Before we get into the main topic we need to answer the question first, what is Bitcoin? To put it simply, Bitcoin is an electronic currency found on October, 31st 2008 by a mysterious user going by the name Satoshi Nakamoto. The proposal for Bitcoin was sent to an obscure online mailing list. The paper proposed a radically new form of electronic money and it would be distributed over a decentralized network. Bitcoin has no single entity that issues Bitcoin or is in charge of processing its transactions.
Before Bitcoin, it is not possible to make electronic payments without the help of a third-party like a bank or payment processor, hence, payments were often slow, expensive, and not accessible to everyone. To solve these issues, Bitcoin operates without a trusted third-party, instead, it works as purely as a peer-to-peer electronic currency, meaning that payments are sent directly from one person to another. Bitcoin became an encrypted communication and combined with an electronic accounting book called a ledger. This digital ledger is distributed to all the computers connected to the bitcoin network and the system was designed so that any new transactions of bitcoin needed first to be verified by a large computing power process known as Mining.

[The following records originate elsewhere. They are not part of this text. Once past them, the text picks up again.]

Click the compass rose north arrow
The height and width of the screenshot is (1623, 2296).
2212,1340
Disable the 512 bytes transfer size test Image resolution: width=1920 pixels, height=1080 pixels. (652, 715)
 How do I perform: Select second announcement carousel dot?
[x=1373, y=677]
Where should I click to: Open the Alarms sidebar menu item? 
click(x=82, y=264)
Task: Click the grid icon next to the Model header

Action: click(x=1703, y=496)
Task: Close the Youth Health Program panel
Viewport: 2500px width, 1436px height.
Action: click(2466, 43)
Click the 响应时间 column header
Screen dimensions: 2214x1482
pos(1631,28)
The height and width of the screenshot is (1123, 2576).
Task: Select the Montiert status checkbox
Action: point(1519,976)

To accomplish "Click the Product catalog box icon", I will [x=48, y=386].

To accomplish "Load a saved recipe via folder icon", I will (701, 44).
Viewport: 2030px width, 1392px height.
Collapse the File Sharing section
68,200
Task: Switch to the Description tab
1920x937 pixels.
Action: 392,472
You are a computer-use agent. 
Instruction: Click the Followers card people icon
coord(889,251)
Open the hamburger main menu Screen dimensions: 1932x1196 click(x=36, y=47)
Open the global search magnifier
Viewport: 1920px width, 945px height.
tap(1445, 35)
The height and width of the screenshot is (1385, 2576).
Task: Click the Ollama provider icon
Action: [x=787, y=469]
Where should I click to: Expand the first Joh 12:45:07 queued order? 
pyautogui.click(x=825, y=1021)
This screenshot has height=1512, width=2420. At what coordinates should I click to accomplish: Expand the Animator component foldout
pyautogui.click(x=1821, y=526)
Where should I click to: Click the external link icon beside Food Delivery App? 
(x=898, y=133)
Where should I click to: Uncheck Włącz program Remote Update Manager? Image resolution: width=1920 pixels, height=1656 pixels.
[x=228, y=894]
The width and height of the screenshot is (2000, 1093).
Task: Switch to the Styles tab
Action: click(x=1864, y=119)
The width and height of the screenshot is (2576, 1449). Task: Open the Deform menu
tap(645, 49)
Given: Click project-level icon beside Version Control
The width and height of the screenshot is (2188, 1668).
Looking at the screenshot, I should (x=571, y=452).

Computers that are plugged into the Bitcoin network compete with each other to answer highly complex cryptographic puzzles. Whichever miner does the most work to solve these puzzles has their block of transactions added to the ledger, each block itself contains a reference to the blocks which came before it creating an immutable log of accounts or Blockchain.
Now for the main topic, the term “dry powder” is an important term that you need to remember if you’re planning to invest in Bitcoin. Dry Powder can also refer to cash reserves kept on hand by a company, venture capital firm, or individual to cover future obligations, purchase assets or make acquisitions. If you have an asset that you can tap into to take advantage of those downdrafts in market prices that’s a dry powder, the most common one of course is cash. We all know that money printing is infinite so some people choose to shift some of that cash into gold because gold is a better store of value over time. The point here is if they’re printing tons of cash so you’re mining fewer nuggets of gold and they are printing cash, but the number of cash in the world is infinite, they will be virtually infinite, and there is no real limit on how many nuggets of gold can be mined out of the ground but Bitcoin there is. In fact, we’ve already mined 18.5 million of a cap of a total of 21 million Bitcoin so it is an asset that has a finite supply and that is one becoming more institutionalized. As a result that over the long term you’ll feel and see it hold its value much better than cash and even much better than gold.